**WORK REQUEST**
Transcribe the records below word for word, leaving every picture out.

Collected data

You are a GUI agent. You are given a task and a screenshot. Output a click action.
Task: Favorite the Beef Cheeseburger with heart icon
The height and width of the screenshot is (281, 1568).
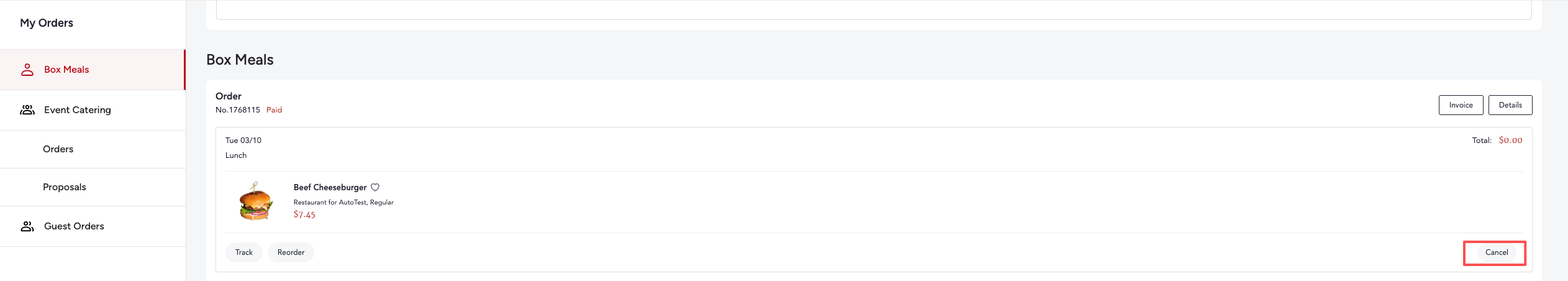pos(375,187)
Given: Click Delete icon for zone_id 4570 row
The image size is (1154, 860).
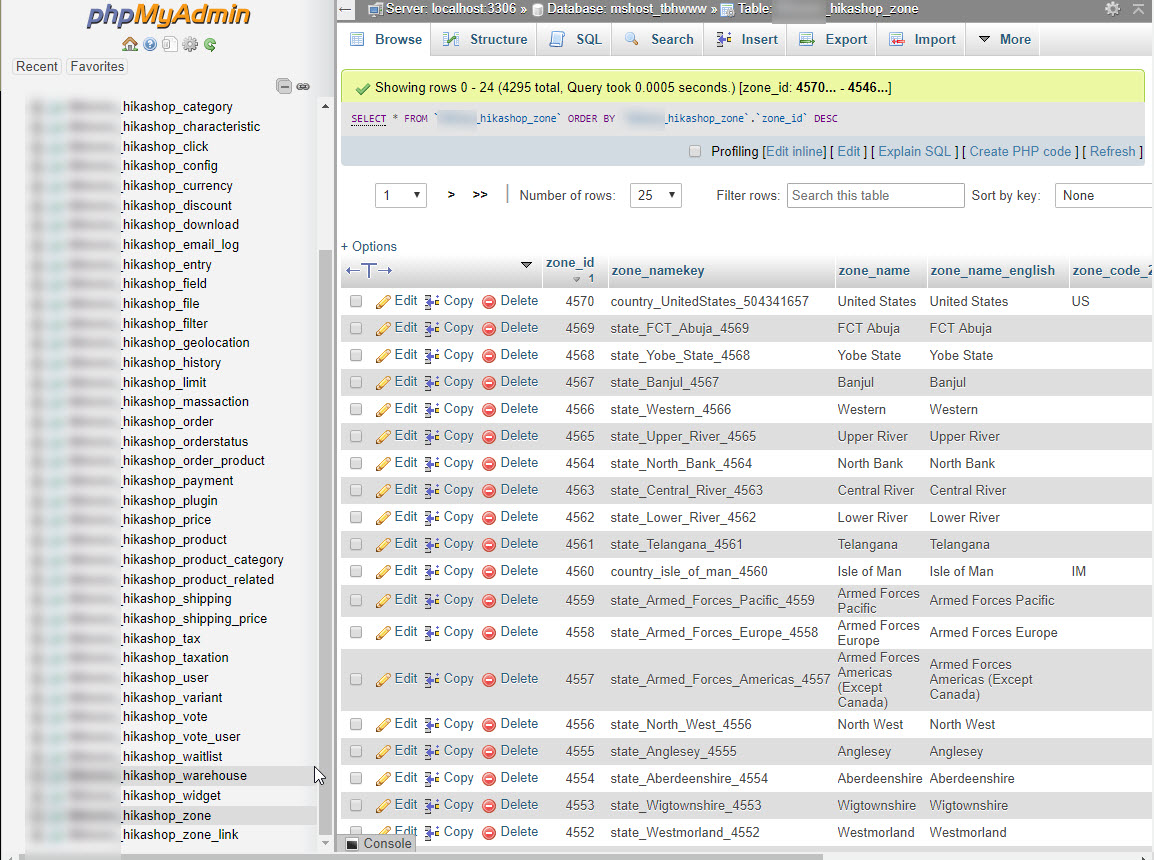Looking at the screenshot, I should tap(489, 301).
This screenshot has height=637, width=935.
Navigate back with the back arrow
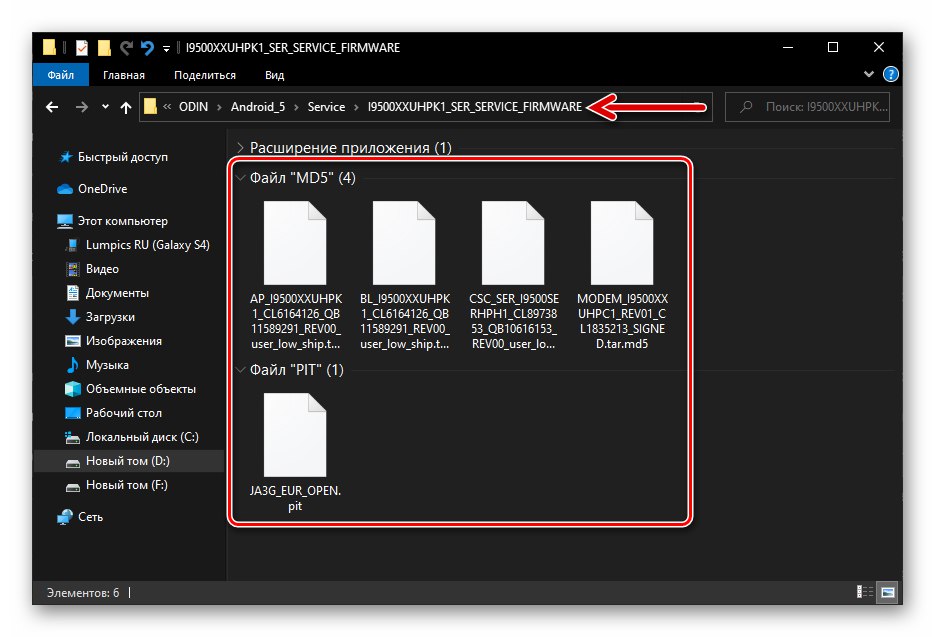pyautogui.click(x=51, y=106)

**SOLUTION BELOW**
You are a GUI agent. You are given a task and a screenshot. Output a click action.
Task: Favorite the Beef Cheeseburger with heart icon
The height and width of the screenshot is (281, 1568).
pos(375,187)
Given: Click Delete icon for zone_id 4570 row
The image size is (1154, 860).
Looking at the screenshot, I should tap(489, 301).
This screenshot has height=637, width=935.
Navigate back with the back arrow
pyautogui.click(x=51, y=106)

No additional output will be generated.